Monday, April 11, 2016

Chapter 6 Compassion

This chapter made me feel guilty. I have had limited patience with this year's group and I hate that about myself. They have pushed every single button I have. There were several things I want to try for next year, though.

Clark's guidelines for building the classroom team rapport were awesome and I plan on practicing these next year (140-141). I also want to adopt a senior citizen. This year, Howard's mom was moved from the Assisted Living to the Nursing Home and I know how much she enjoys visits by kids.

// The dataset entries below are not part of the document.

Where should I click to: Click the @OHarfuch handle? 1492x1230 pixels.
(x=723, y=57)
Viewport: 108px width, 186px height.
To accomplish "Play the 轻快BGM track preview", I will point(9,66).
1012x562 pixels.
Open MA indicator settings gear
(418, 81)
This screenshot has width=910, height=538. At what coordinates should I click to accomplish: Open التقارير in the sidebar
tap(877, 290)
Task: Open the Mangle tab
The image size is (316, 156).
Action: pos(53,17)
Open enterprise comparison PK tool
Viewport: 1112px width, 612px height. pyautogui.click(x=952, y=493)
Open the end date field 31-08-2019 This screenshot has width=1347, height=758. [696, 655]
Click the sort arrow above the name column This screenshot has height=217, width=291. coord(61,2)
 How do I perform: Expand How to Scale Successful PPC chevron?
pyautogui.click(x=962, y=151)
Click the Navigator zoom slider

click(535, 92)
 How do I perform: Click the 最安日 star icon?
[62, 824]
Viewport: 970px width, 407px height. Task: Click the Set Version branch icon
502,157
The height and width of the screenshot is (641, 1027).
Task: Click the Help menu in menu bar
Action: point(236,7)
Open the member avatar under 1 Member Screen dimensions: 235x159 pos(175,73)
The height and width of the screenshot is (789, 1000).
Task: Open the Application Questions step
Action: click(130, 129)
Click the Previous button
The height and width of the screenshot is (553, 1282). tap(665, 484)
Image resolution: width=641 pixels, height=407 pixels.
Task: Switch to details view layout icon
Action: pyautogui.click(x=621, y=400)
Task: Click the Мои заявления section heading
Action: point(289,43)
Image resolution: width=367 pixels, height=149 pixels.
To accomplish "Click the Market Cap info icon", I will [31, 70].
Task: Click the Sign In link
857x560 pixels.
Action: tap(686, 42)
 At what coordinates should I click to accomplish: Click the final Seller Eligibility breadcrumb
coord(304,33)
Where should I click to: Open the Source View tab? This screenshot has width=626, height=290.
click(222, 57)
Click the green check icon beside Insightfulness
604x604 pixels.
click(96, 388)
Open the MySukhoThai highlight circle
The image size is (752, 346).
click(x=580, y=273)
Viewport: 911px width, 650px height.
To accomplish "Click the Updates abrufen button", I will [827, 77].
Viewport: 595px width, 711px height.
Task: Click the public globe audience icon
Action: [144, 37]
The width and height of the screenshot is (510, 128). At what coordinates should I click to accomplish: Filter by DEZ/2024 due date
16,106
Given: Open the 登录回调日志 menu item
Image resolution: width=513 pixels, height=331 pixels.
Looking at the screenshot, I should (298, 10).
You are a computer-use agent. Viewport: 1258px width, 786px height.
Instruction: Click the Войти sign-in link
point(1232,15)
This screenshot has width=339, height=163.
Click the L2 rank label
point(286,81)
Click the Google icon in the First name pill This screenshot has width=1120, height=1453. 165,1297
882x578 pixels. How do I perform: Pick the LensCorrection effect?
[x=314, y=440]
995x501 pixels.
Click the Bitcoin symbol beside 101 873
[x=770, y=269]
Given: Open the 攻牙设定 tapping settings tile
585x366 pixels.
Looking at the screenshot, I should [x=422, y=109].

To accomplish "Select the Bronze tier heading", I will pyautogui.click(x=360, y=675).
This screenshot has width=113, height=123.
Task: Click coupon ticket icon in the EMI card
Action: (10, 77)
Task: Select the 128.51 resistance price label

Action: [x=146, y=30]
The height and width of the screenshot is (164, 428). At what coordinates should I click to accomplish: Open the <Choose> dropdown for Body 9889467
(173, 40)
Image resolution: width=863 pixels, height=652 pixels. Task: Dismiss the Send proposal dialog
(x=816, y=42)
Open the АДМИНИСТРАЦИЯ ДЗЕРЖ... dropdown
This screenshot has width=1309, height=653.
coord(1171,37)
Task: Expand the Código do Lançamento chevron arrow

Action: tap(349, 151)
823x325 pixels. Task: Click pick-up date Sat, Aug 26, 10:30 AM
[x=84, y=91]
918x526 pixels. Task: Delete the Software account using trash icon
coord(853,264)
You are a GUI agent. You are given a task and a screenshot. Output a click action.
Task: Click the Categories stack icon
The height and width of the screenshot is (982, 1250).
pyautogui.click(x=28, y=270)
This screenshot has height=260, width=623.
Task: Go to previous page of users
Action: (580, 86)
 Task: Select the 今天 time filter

In this chapter, one point really stood out to me:

"In our society, children seem to have less and less respect for others, especially adults. I think the main reason for this is that they aren't forming bonds with adults as they used to" (137).

 

This really hit home. I often wonder why in the world some of our students speak to adults the way they do and this makes perfect sense. I wished I knew how to correct this...

For posting, choose one idea/point and share with the group.

5 comments:

  1. "Our society is becoming centered on the fast(technology-quick answers), devoted to the young(media perception-magazines?), and embarrassed by the old."

    In families of long ago the teaching or what was instilled in us was with age comes wisdom.They(grandparents) were the homes to go in the summer and weekends building that special bond.Our grandparents were 50's-70's. Perhaps the old is not revered as much because today grandma is younger and in many cases the primary caregiver instead of secondary.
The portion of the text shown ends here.